_PEDIDO DE TAREFA 1_
Segundo a notícia, quanto tempo Paloma Alves Moura esperou por atendimento médico no hospital?
_PEDIDO DE TAREFA 2_
Transcreva da notícia o trecho entre "Segundo relato da" e "sintomas de endometriose.", inclusive.

Mulher morre após sangrar por horas em hospital de Olinda; amiga diz que equipe suspeitou de aborto

A chef de cozinha Paloma Alves Moura, de 46 anos, morreu após esperar quase dez horas por atendimento médico no Hospital do Tricentenário, em Bairro Novo, Olinda (PE). A unidade é administrada pela congregação Unidade da Santa Cruz, sob o modelo de Organização Social de Saúde (OSS).
Segundo relato da amiga Thais Leal ao g1, Paloma deu entrada na unidade com fortes dores na região do útero e sangramento intenso. Familiares e amigos afirmam que houve negligência médica e que o atendimento foi retardado porque a equipe teria suspeitado de um aborto. No entanto, de acordo com eles, a paciente não estava grávida e apresentava sintomas de endometriose.

(Dados armazenados)
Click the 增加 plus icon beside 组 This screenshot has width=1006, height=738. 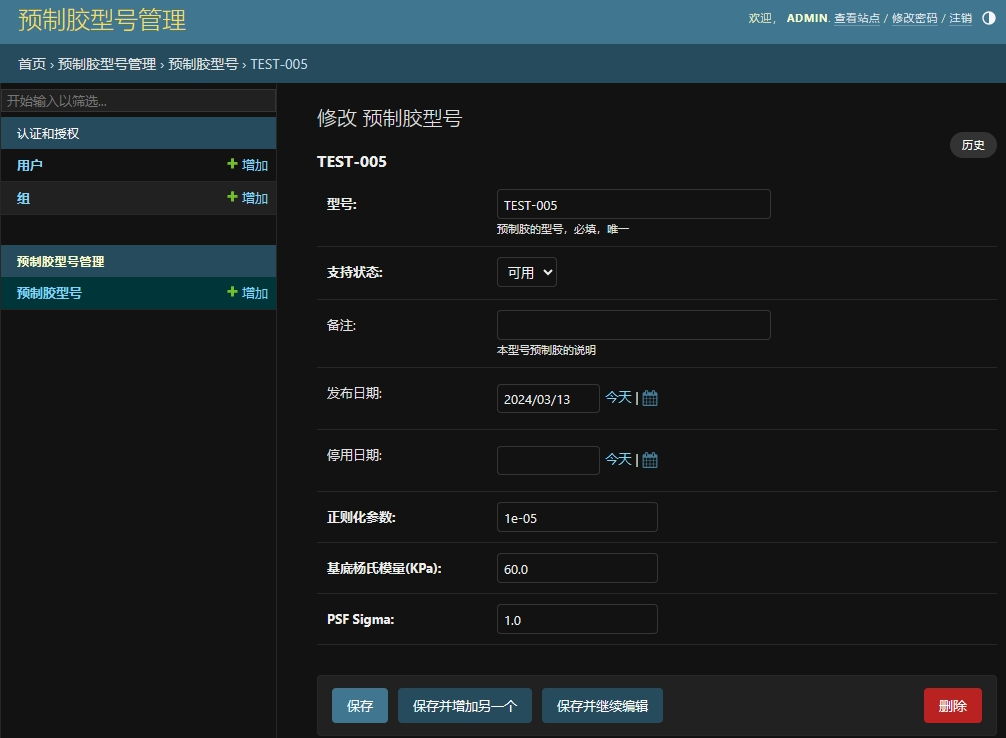233,198
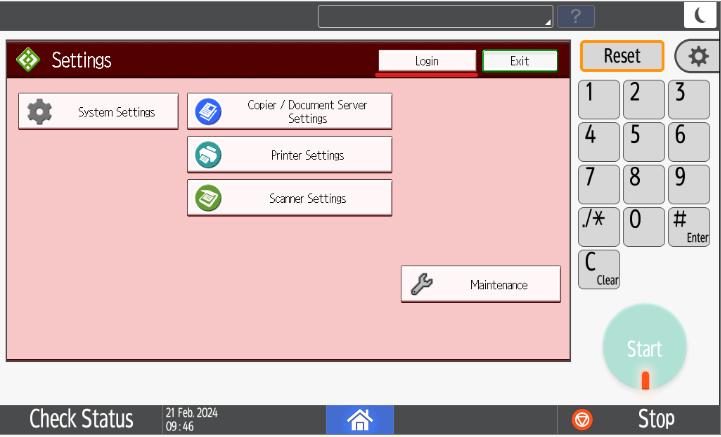Open Printer Settings

click(x=289, y=155)
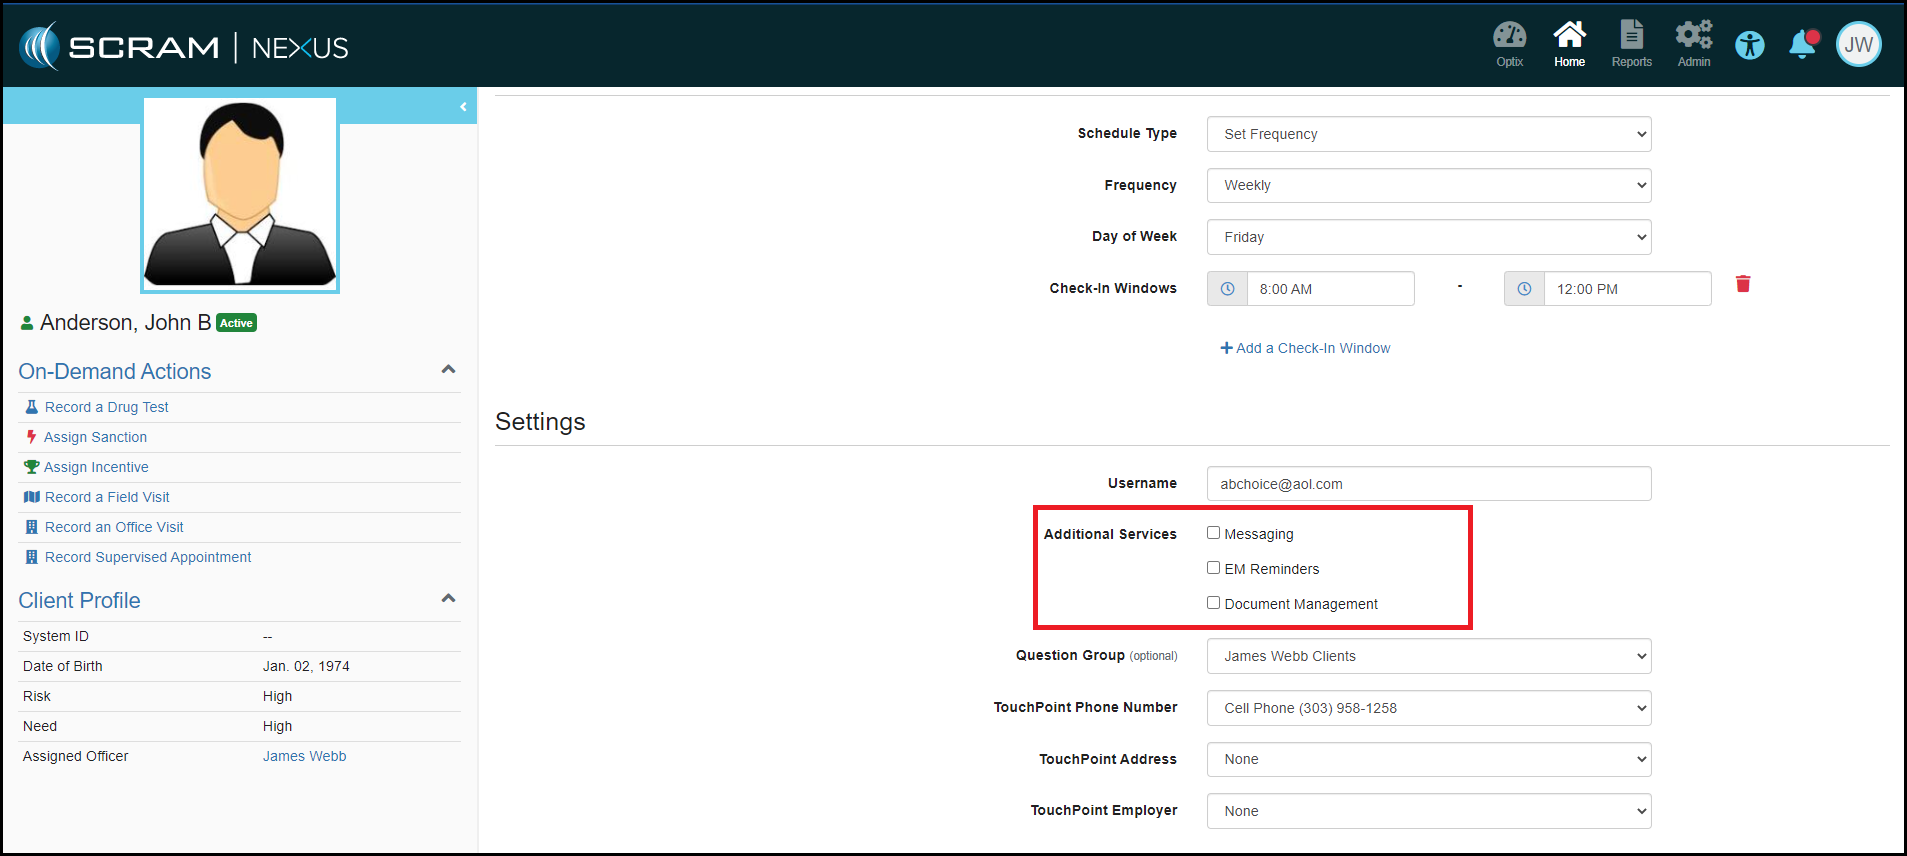Open the Optix dashboard icon

click(1509, 44)
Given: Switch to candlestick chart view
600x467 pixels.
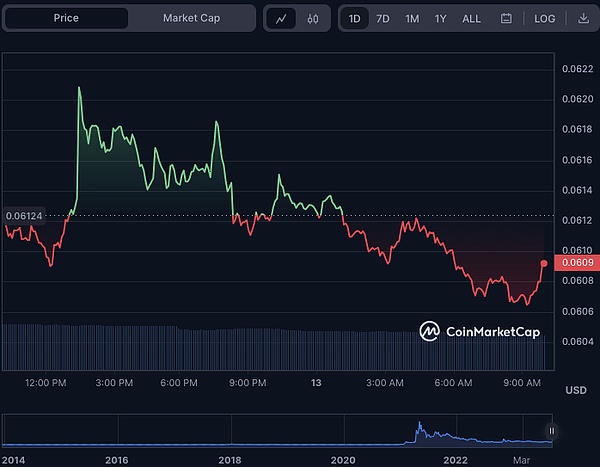Looking at the screenshot, I should (x=313, y=18).
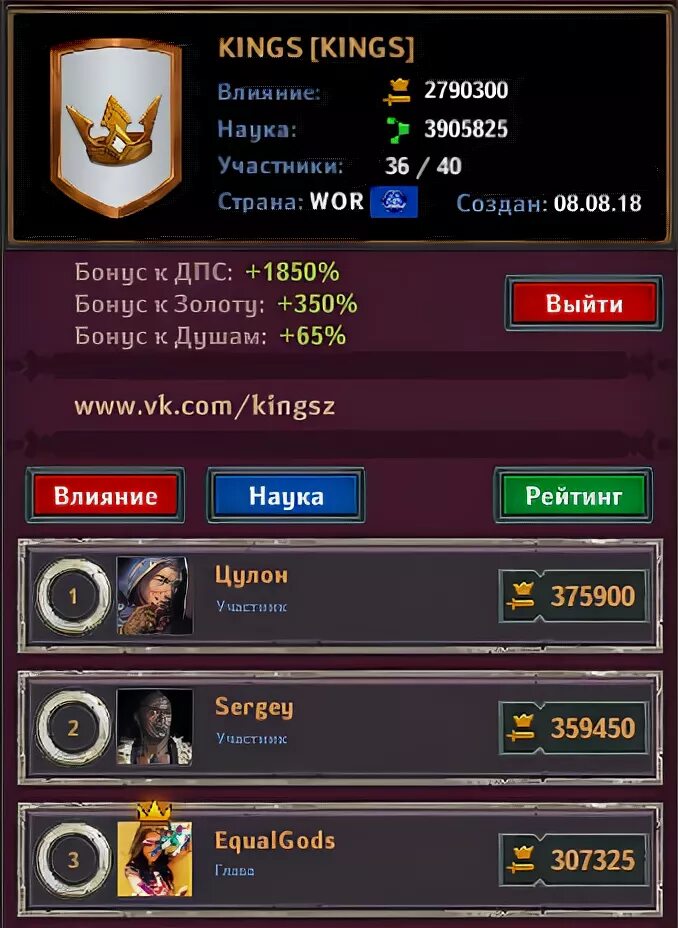
Task: Click the influence crown-sword icon beside 2790300
Action: coord(397,92)
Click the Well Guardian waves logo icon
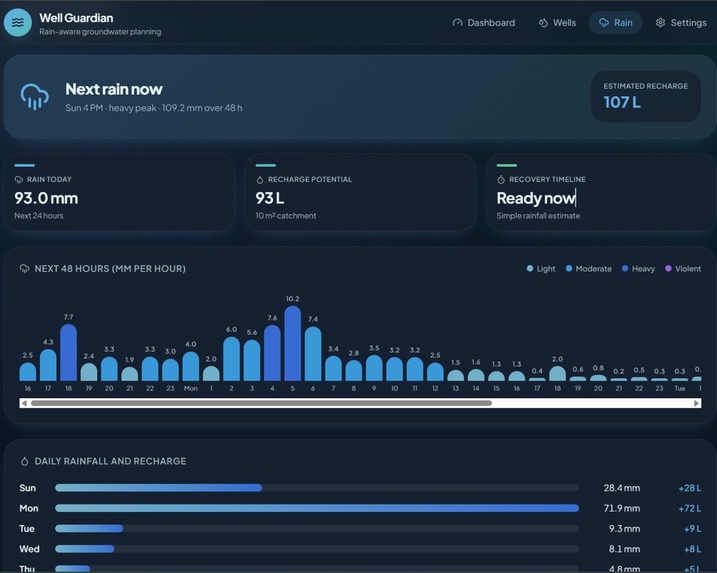Image resolution: width=717 pixels, height=573 pixels. coord(18,22)
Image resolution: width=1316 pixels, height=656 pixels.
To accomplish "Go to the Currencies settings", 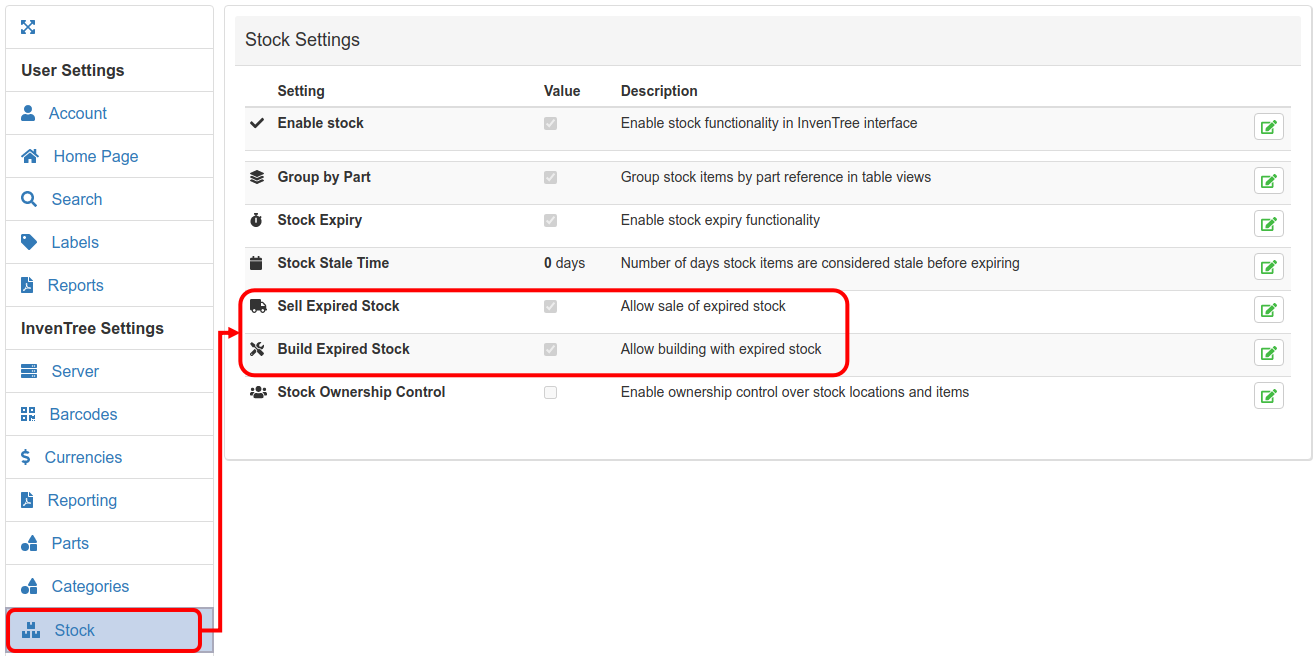I will [x=83, y=458].
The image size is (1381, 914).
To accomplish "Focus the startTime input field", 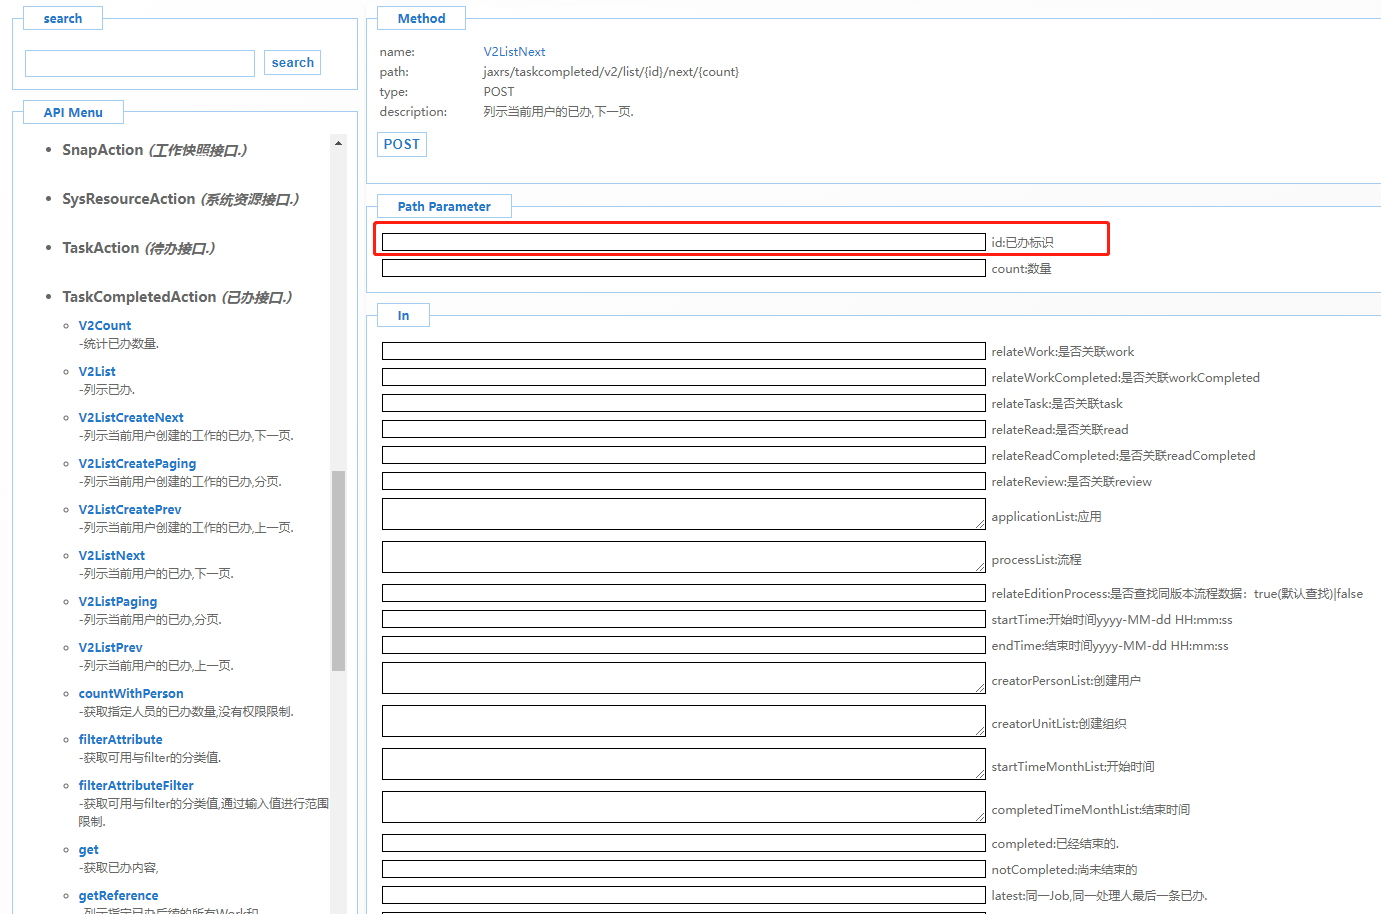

_CAMPO DE RESPOSTA 1_
Quase dez horas.

_CAMPO DE RESPOSTA 2_
Segundo relato da amiga Thais Leal ao g1, Paloma deu entrada na unidade com fortes dores na região do útero e sangramento intenso. Familiares e amigos afirmam que houve negligência médica e que o atendimento foi retardado porque a equipe teria suspeitado de um aborto. No entanto, de acordo com eles, a paciente não estava grávida e apresentava sintomas de endometriose.